“The radio?”
“Yes.”
The wooden shell hid dust-covered tubes that lit and warmed slowly, an ancient carriage of corroded metal cubes and spools and looping wires.
“Good,” I said.
“Evenin’.”
I turned to see Stanley Matusik standing in the parlor entranceway.
“Evening, Mr. Matusik,” I said, standing briefly as I spoke, then sitting back down.
He came in and sat beside his wife. “Been thinkin’ about a lot of things since you showed up here, young man.”
I smiled at being considered a young man.
“Things I haven’t thought of in years and years.”
“Not all bad, I hope.”
“Bad. Good. Them words don’t seem to fit. Just things that happened. The way they happened. Things you can’t change. Things you lived through. You know what I mean?”
“I think so.”
“Mm.” He sighed, put his hands on his knees.
My eyes strayed to the aging, patterned wallpaper, the child’s portrait in the elongated oval frame above the two of them. I wondered if it was Emma.
“Some years I can’t keep straight in my head. Just a blur. Others, they just seem to stand out clean and polished. You got years like that?”
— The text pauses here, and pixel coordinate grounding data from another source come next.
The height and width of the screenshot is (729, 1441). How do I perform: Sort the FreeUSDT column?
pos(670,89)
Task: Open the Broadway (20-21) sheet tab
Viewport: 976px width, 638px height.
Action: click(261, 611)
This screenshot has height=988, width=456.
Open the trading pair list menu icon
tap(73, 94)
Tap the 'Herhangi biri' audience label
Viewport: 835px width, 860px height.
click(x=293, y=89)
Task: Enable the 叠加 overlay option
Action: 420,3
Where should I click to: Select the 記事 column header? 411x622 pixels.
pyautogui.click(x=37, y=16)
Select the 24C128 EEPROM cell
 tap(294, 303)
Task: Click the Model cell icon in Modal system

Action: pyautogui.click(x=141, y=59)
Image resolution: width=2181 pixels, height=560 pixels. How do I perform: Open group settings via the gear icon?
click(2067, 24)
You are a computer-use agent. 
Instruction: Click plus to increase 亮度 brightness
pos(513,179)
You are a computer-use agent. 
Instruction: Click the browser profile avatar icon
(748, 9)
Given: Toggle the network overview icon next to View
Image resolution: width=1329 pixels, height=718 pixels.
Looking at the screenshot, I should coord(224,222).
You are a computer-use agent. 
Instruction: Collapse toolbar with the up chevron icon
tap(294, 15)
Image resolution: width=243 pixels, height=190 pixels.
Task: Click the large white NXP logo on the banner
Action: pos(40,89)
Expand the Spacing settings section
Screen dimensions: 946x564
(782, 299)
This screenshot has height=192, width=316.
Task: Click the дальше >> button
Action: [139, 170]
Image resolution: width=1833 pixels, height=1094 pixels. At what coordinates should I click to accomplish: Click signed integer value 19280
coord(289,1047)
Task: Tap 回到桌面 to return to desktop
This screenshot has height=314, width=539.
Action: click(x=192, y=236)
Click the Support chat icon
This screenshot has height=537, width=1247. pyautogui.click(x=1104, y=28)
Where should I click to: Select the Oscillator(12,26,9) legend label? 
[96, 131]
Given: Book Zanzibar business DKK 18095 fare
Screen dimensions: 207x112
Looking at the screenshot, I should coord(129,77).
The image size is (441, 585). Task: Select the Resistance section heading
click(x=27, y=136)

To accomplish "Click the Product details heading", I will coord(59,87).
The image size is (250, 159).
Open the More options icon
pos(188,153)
“Yes, I do.” I thought of 1969, the year I got married, and of 1972, the year it ended. I knew ’84 was going to be one of those years, too.
“Thirty-four, thirty-five. They’re pretty clear to me. We’d just bought this place. A big step.”
“I can imagine.”
“My father was a coal miner. Died young. Didn’t have nothin’. Teresa’s folks were more genteel.”
She clucked her tongue. He smiled.
“They owned the Blossom Restaurant here in Ashland,” he continued. “That’s where I met Teresa. Workin’ there. Lamb and oxtail stew, with a coffee, fifteen cents. Remember?”
She nodded. “Yes.”
“Her parents loaned us the down payment for this place, but shouldn’t have, ’cause they had to close their own restaurant down not too much later. Teresa ended up workin’ at Woolworth’s. I tried a few things myself. We all did.” He filtered memories behind his eyes, retrieving them. “Had to.” Turning to Teresa, he said, “I told him some about Jack and that business in Toledo, this afternoon. Young people got no idea.”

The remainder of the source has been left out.